--- Stored data ---

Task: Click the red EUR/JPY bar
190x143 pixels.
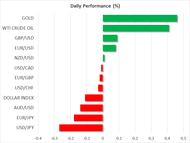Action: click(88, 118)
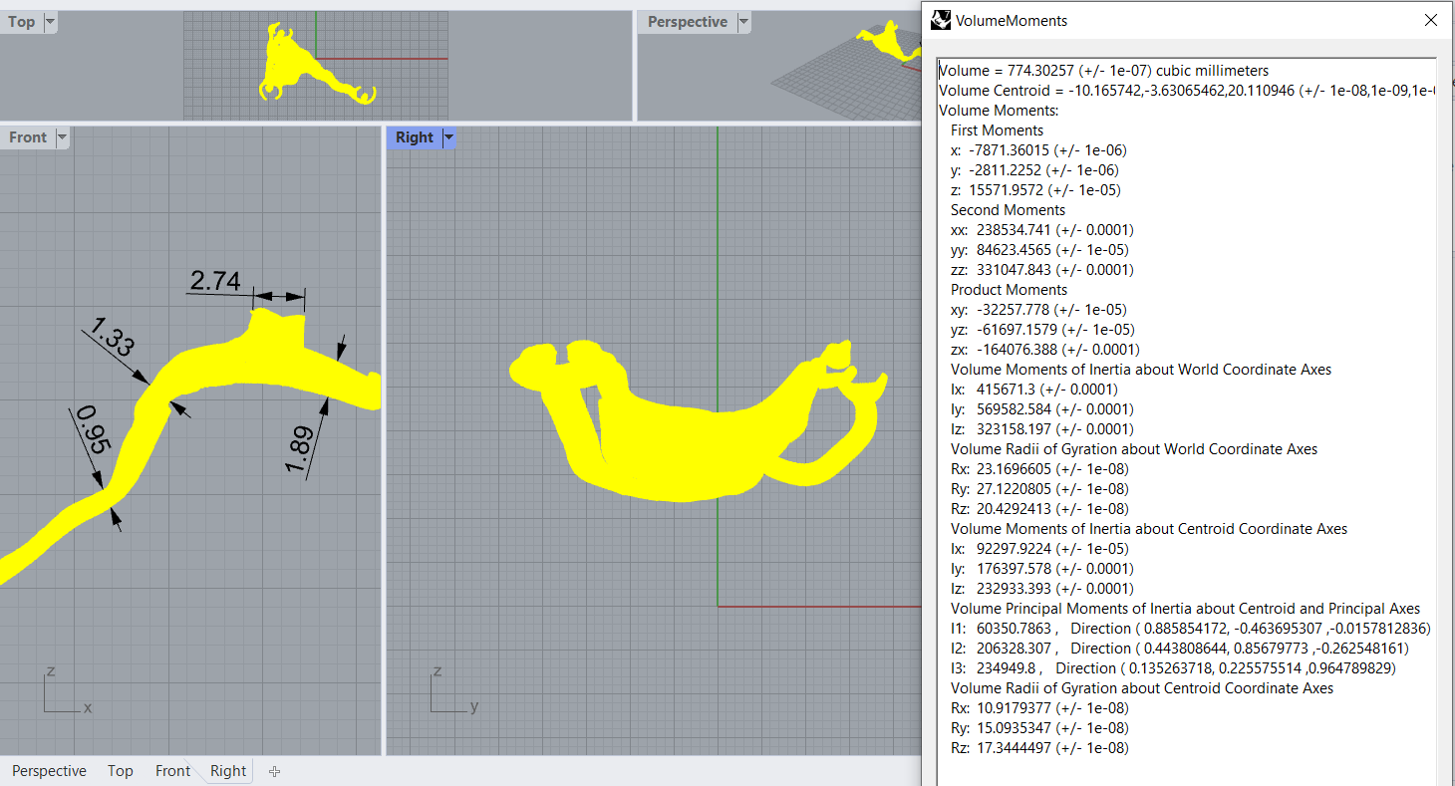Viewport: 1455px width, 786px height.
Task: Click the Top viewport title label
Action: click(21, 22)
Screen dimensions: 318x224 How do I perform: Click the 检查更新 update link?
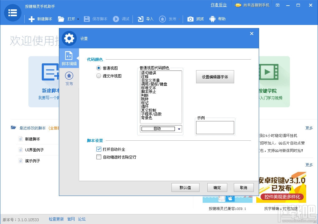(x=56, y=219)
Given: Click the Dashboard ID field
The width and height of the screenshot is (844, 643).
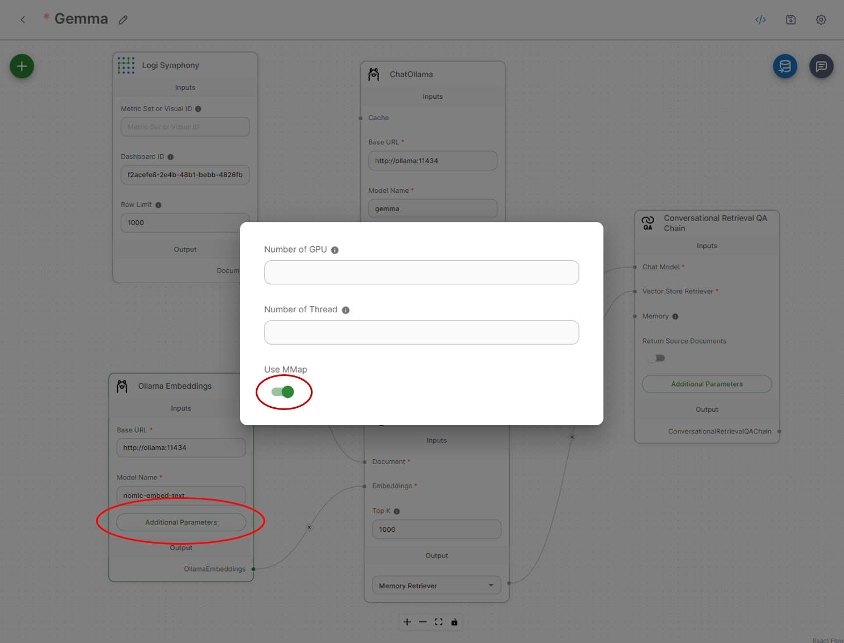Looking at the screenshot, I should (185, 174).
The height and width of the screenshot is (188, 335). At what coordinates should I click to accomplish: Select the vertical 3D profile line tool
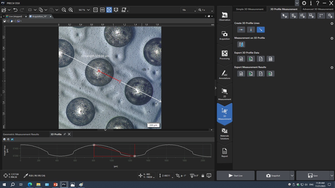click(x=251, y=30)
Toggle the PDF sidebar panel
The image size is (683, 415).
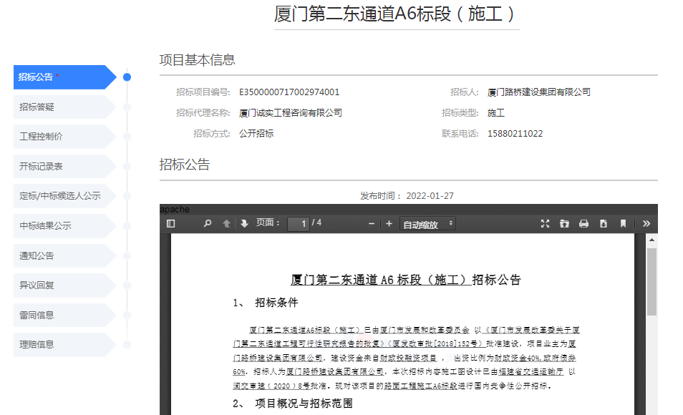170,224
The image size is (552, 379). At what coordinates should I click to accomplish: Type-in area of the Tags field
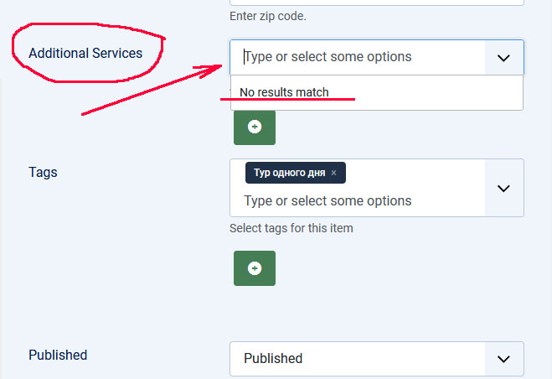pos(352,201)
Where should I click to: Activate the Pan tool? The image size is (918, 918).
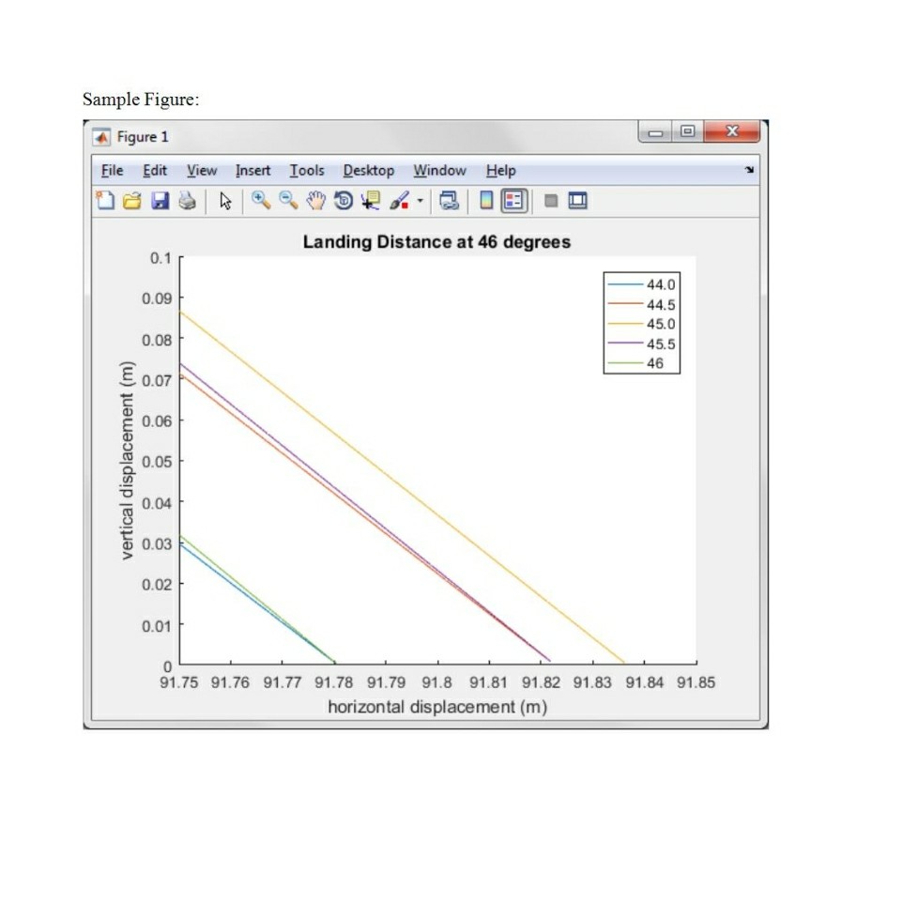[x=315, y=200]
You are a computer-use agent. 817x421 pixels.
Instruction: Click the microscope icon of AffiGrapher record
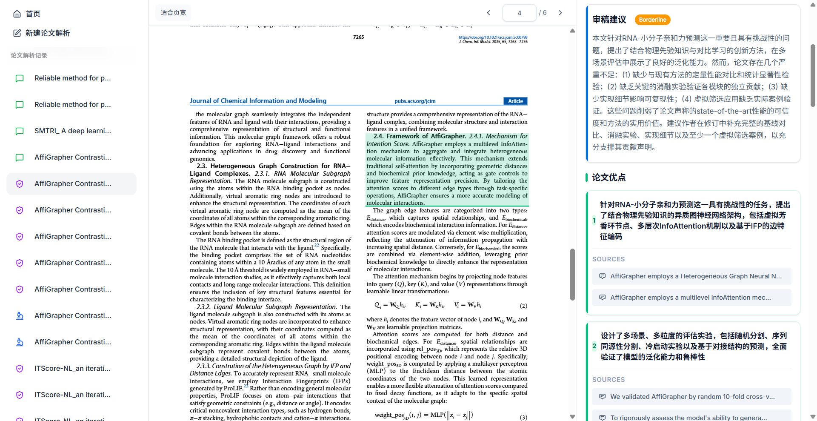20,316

---
--- Stored data ---

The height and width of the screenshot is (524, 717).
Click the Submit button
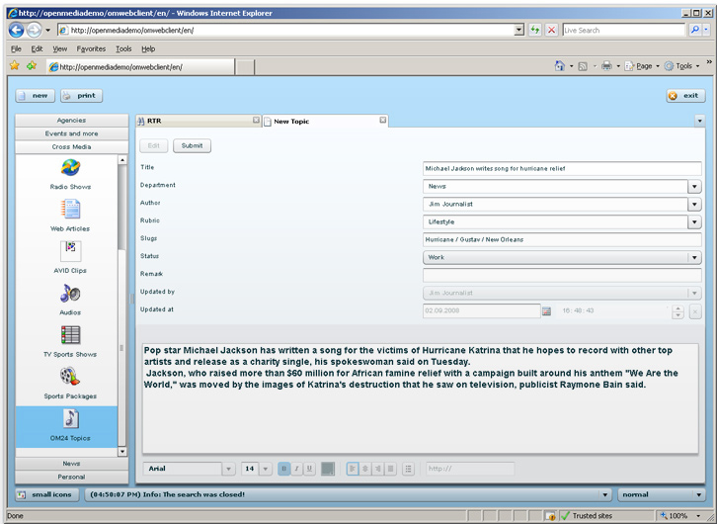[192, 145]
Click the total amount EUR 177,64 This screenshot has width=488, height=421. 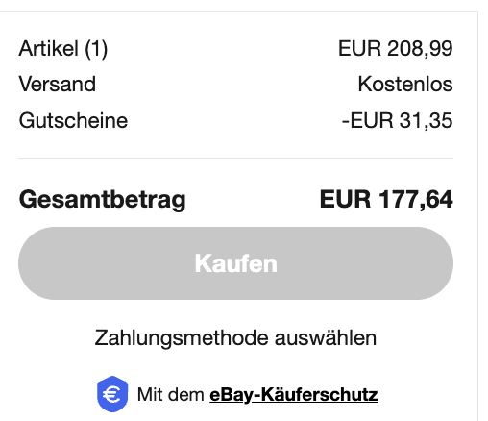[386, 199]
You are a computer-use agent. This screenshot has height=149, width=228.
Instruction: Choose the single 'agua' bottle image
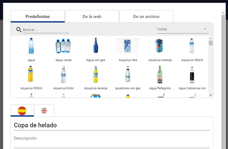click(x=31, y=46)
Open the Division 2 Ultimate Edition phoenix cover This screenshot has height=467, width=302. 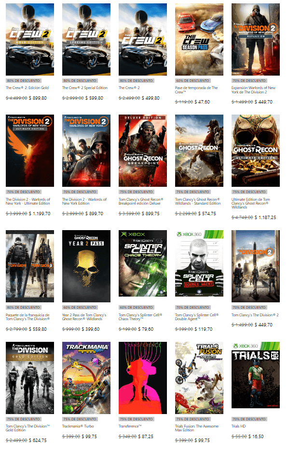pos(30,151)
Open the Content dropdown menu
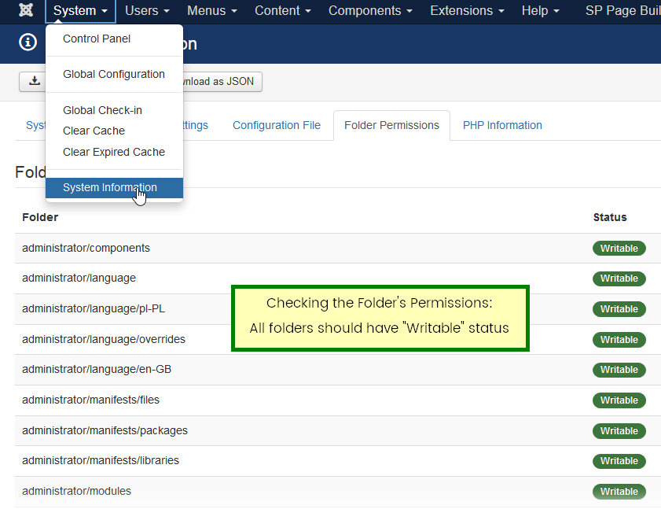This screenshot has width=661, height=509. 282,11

---

__What to do__.
Rename "Dashboard" to "Overview" in the records from the line with "Given: Click the Dashboard ID field" up to and including the line with "click(x=251, y=30)", leaving everything else unchanged. Give only those lines, without the pictures.

__Output of the task__.
Given: Click the Overview ID field
The width and height of the screenshot is (844, 643).
Looking at the screenshot, I should (185, 174).
The height and width of the screenshot is (188, 335). At what coordinates should I click to accomplish: Select the vertical 3D profile line tool
click(x=251, y=30)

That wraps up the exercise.